Thursday, 3 December 2015

The Leisure Suit

I think busyness is an addiction. How do I know? Well, because I am having withdrawals. The adrenaline from the frenetic pace of the 12 months leading up to this move is finally starting to leave my veins. It is an uncomfortable feeling at first, kind of panicky.. "what do I do with this silence and time"? Once the house was unpacked, the piles of move paperwork filed, reimbursement invoices sent and visa applications done... I felt scared. How will this vast amount of unscheduled time possibly be filled with meaningful activities? How do I cherish these empty days and not go crazy?  In my previous life I was working three part-time jobs, serving as housecleaner and cook, attending bible study,  driving soccer carpool four times a week, hiking regularly with friends, volunteering at the kids schools, making baby quilts for friends.. plates were spinning everywhere.  Moving to a tiny village an ocean away from my career and committments was supposed to be a welcome respite. I actually made a list of things I have wanted to do for the last 5 years when things slowed down. Things like: sew a t-shirt quilt, start a blog, catch up on all the photo albums, learn to play guitar.
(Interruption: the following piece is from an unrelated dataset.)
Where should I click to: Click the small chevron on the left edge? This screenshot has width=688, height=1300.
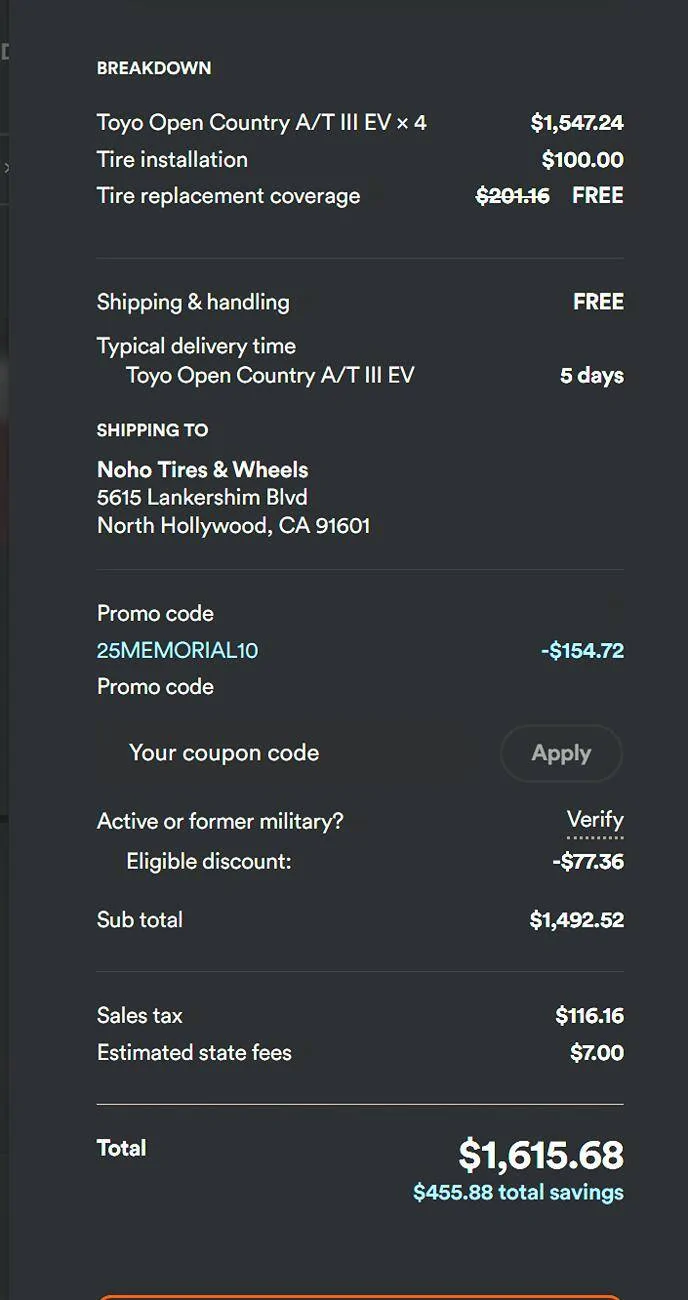(6, 168)
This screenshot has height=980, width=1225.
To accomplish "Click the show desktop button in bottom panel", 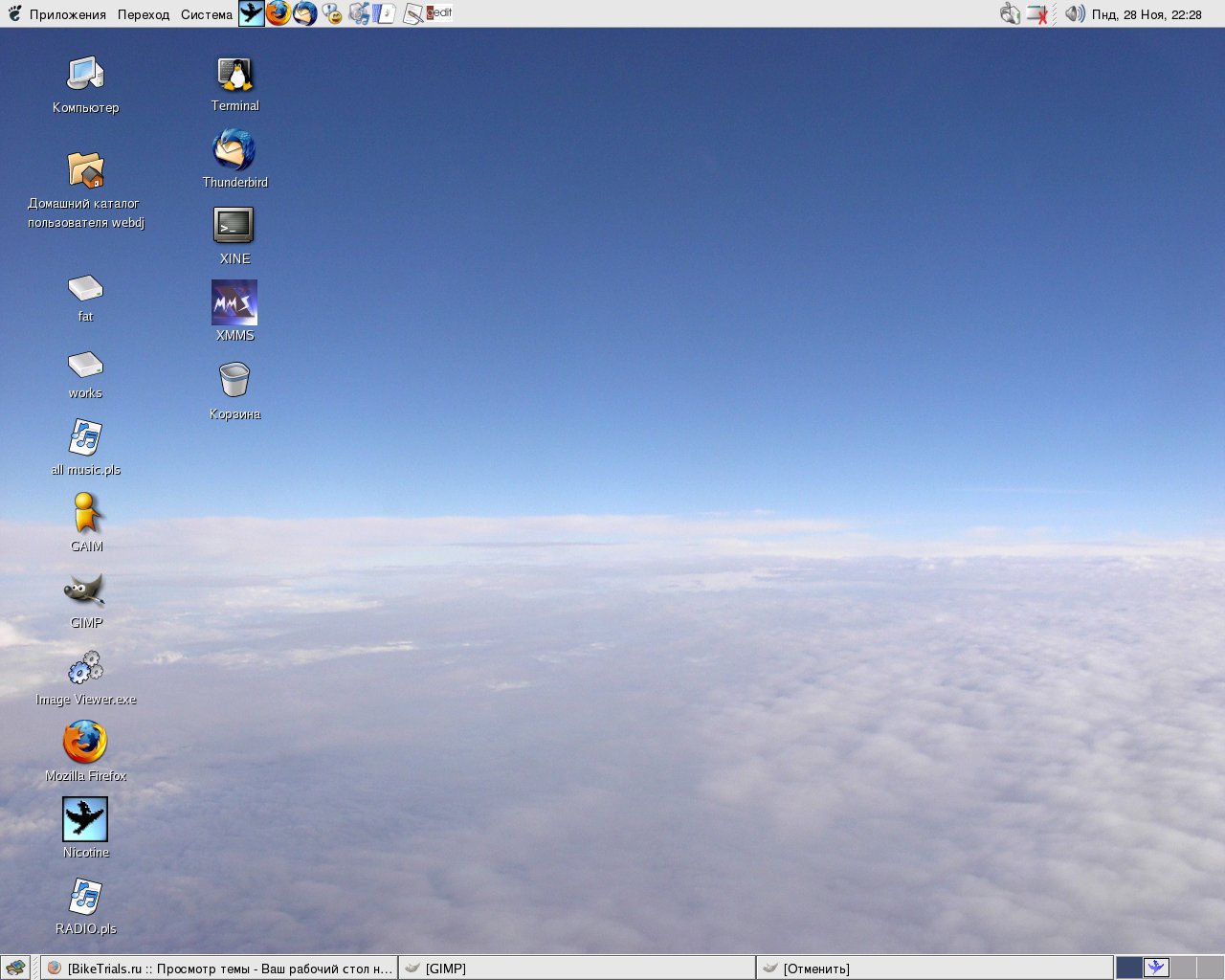I will click(x=16, y=968).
 I started to feel pressure to get started on the list and actually mildly depressed about my lack of progress on it. SO..A few weeks ago I gave myself permission to just do nothing for awhile. To remind myself to enjoy this temporary season in my life and to embrace the beauty of doing nothing, I bought a leisure suit. Yes you heard me right, a LEISURE suit. That is what it was labeled in the local Lidl grocery store bin where I found it.. "Ladies Leisure Suits £9.99". It was velour. It was gray. It emanated relaxation. I bought it on an impulse. The kids laughed at me when they came home from school and saw me making dinner in my new suit. John glanced at me in confusion when I picked him up from the train station that night. My neighbor Mr. O came to the door for something and when I answered he said, "What is that velour thing you are wearing?" I answered, "This is my new leisure suit" He says, "You paid money for that?"" Why yes I got quite a good deal actually"... and then he laughed and said, "What are you, 80 or something?". We laughed together about it. I can laugh about it but it is my reminder to relax. I can rush to fill my days up with a million things or I can take time to stop, reflect, journal, pray, read and let God direct my time how he leads. I am making strides to do that.. I even sat down the other day to read a few pages of the Winston Churchill biography sitting on our coffee table- in the middle of the day before the laundry was done or dinner was planned. I didn't even feel guilty.. and I may or may not have been wearing my leisure suit.